## What is needed
Copy the listing below, changing "dropdown" to "menu" and keeping everything else the same, but omit the pictures.

## Records
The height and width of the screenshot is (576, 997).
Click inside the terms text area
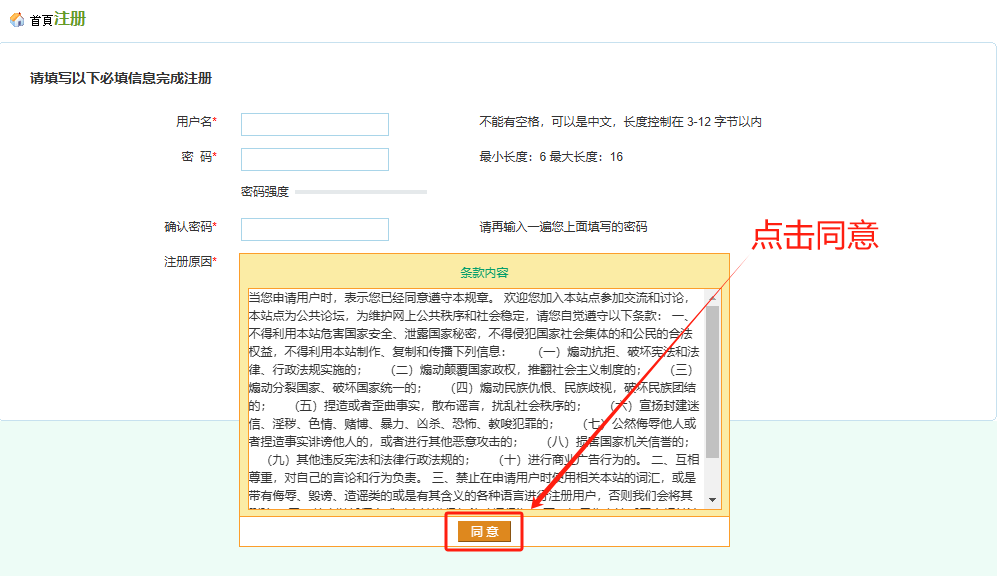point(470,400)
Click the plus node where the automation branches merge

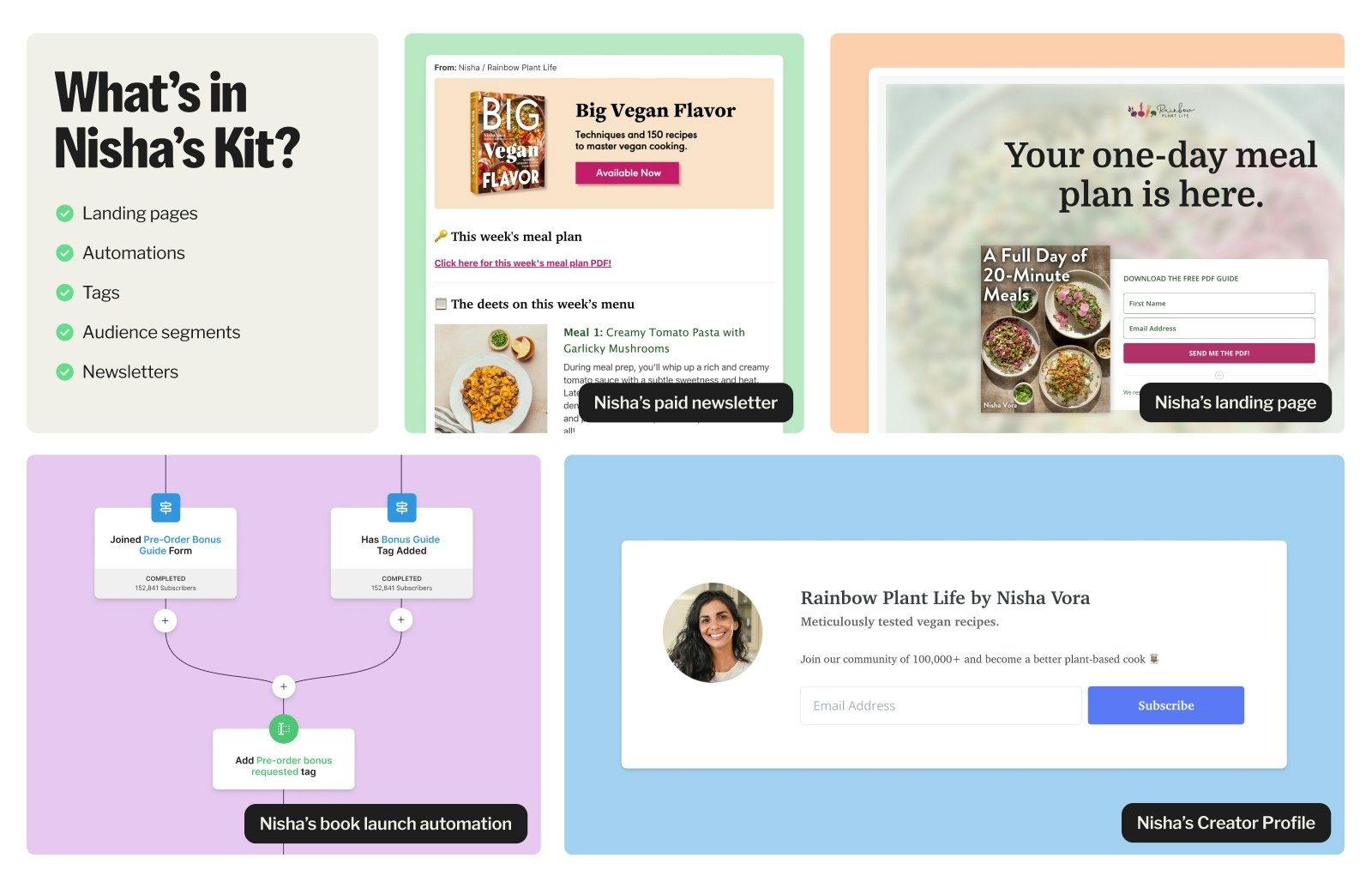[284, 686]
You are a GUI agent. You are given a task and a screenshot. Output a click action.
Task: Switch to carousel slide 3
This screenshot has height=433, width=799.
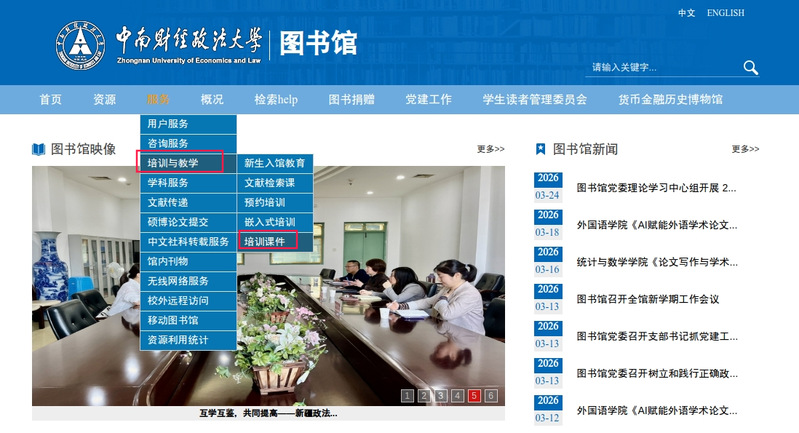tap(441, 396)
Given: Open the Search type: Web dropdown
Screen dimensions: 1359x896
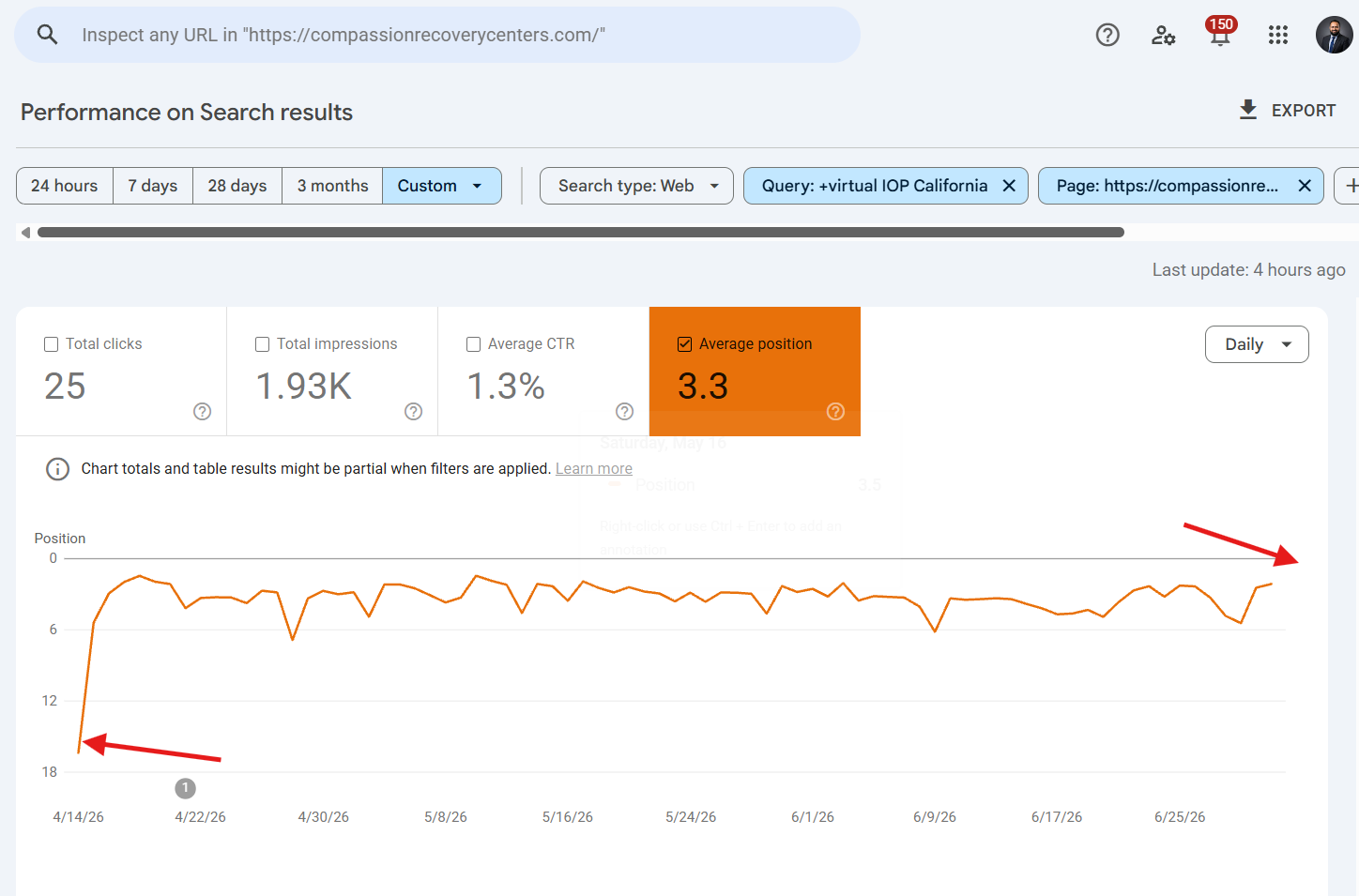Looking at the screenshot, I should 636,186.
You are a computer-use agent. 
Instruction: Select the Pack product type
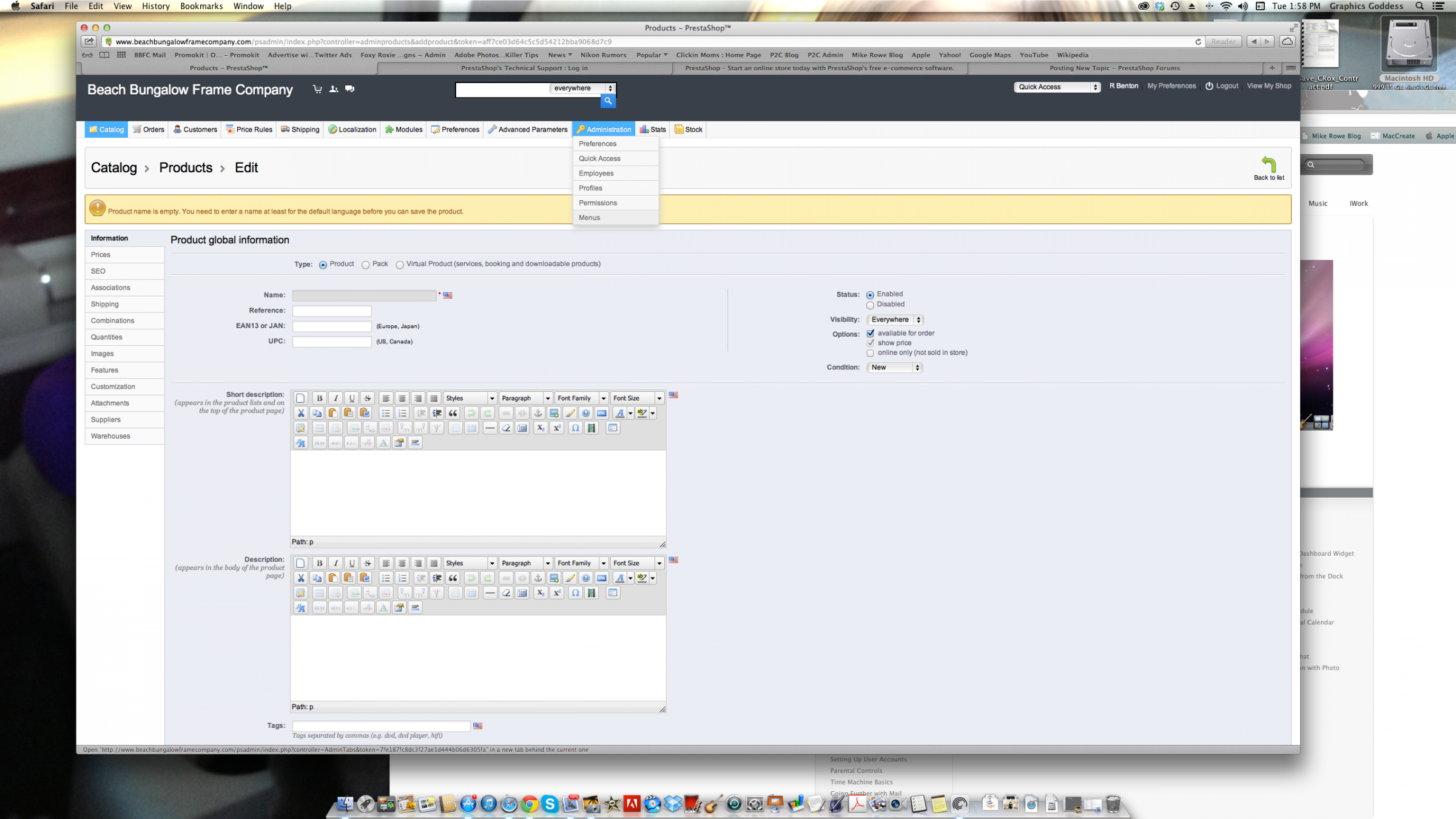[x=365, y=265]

## Reply to the task
The height and width of the screenshot is (576, 997).
Click inside the terms text area
point(470,400)
Click the plus node where the automation branches merge

[284, 686]
You are a GUI agent. You are given a task and a screenshot. Output a click action.
Task: Switch to carousel slide 3
This screenshot has height=433, width=799.
tap(441, 396)
Given: Open the Search type: Web menu
Screen dimensions: 1359x896
Looking at the screenshot, I should 636,186.
You are a computer-use agent. 
Instruction: Select the Pack product type
[x=365, y=265]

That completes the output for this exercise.